(Exercise):
Print, word for word, the opening line of the data below and every line after it through the line that contains "1280x720 pixels.", but not the pictures.

-------------------------

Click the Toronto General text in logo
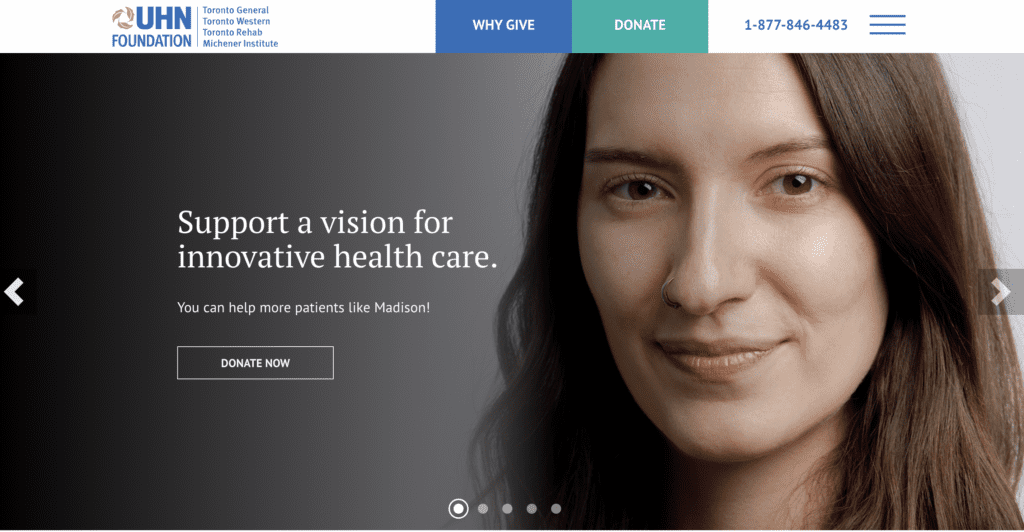1024x532 pixels. (x=236, y=10)
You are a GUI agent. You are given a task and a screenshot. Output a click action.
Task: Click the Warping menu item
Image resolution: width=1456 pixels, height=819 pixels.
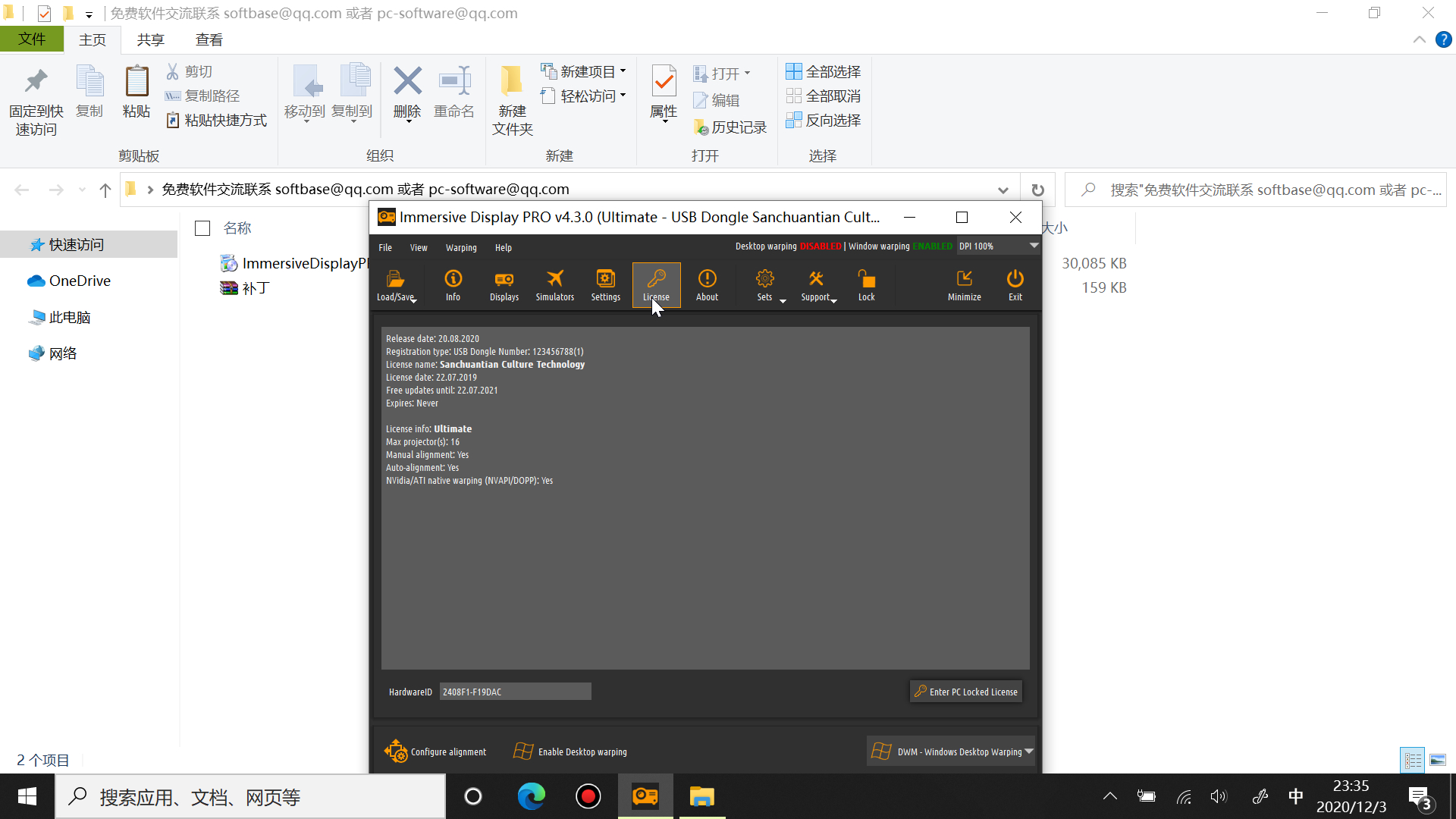460,247
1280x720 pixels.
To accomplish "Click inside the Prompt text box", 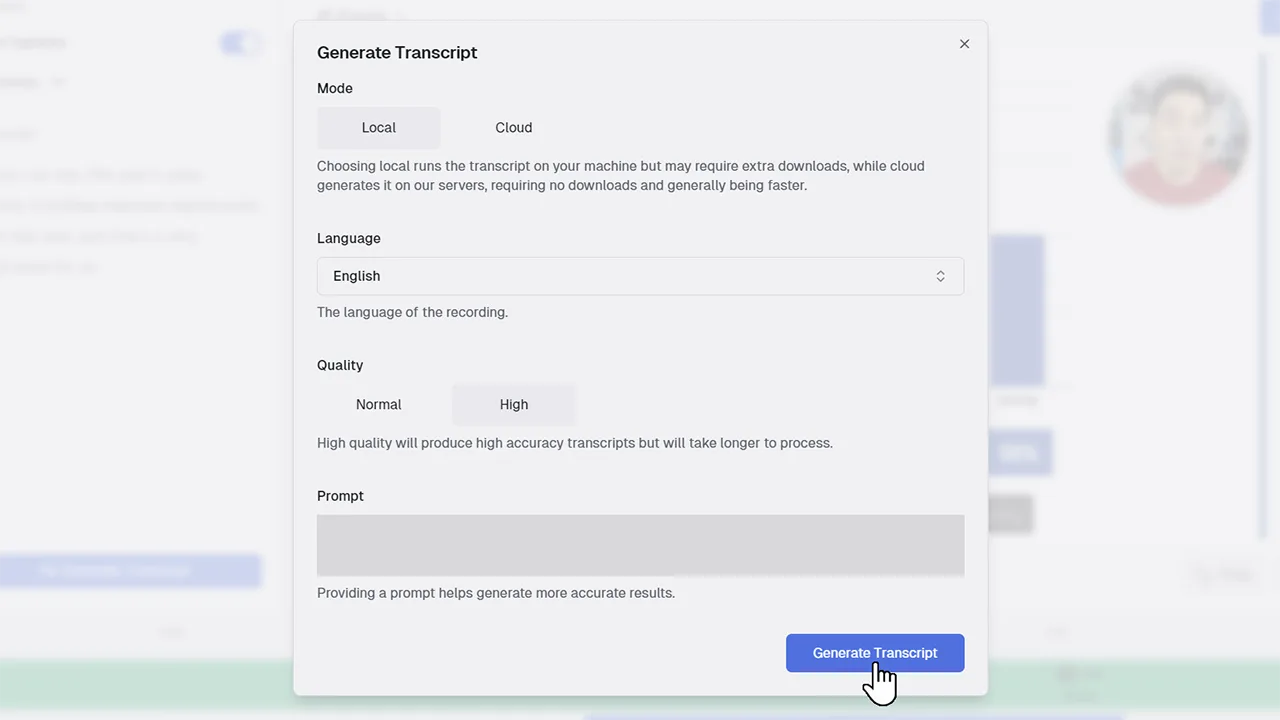I will pyautogui.click(x=640, y=545).
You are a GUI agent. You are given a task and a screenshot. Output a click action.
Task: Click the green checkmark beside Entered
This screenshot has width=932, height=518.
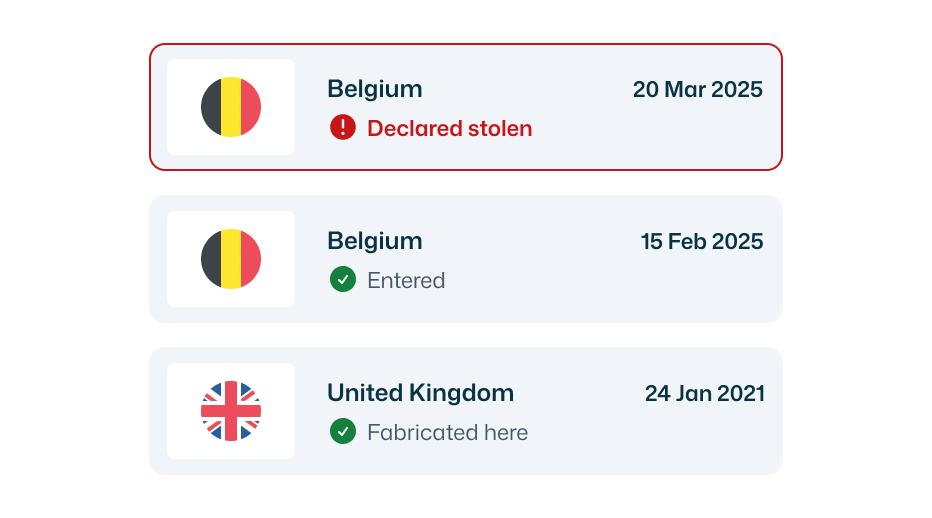(343, 280)
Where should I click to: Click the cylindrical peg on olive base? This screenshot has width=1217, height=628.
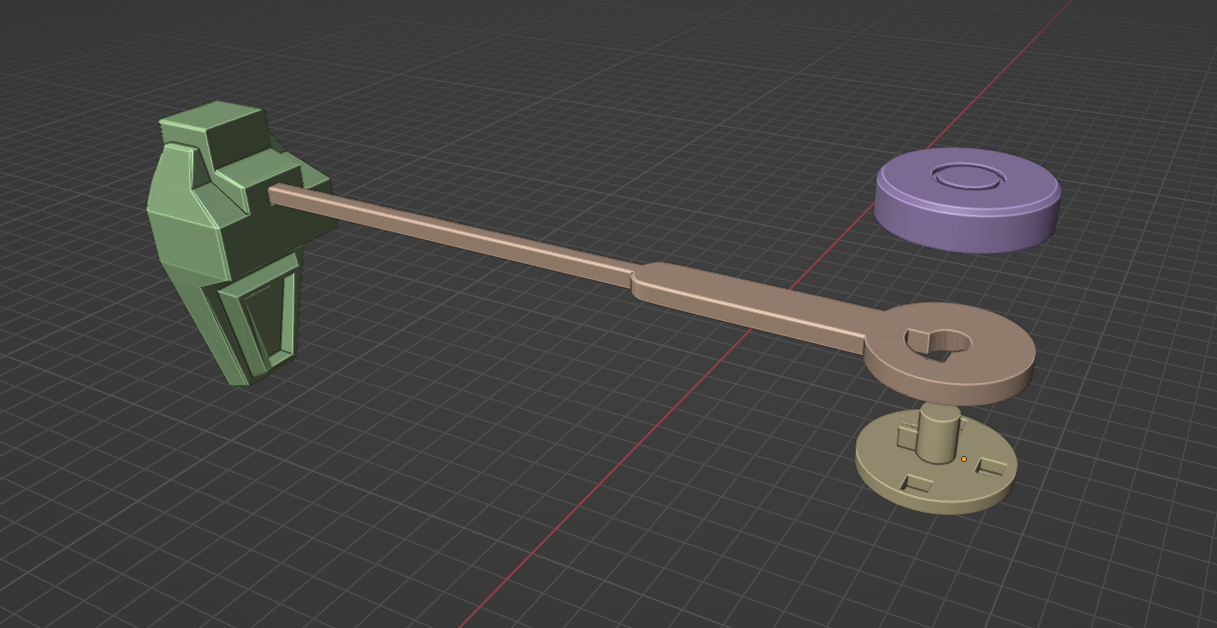[x=938, y=434]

-------------------------

(Answer box):
Click the Toronto General text in logo
1024x532 pixels. (x=236, y=10)
You are a GUI agent. You are given a task and a screenshot. Output a click action.
Task: Click the Warping menu item
Image resolution: width=1456 pixels, height=819 pixels.
460,247
1280x720 pixels.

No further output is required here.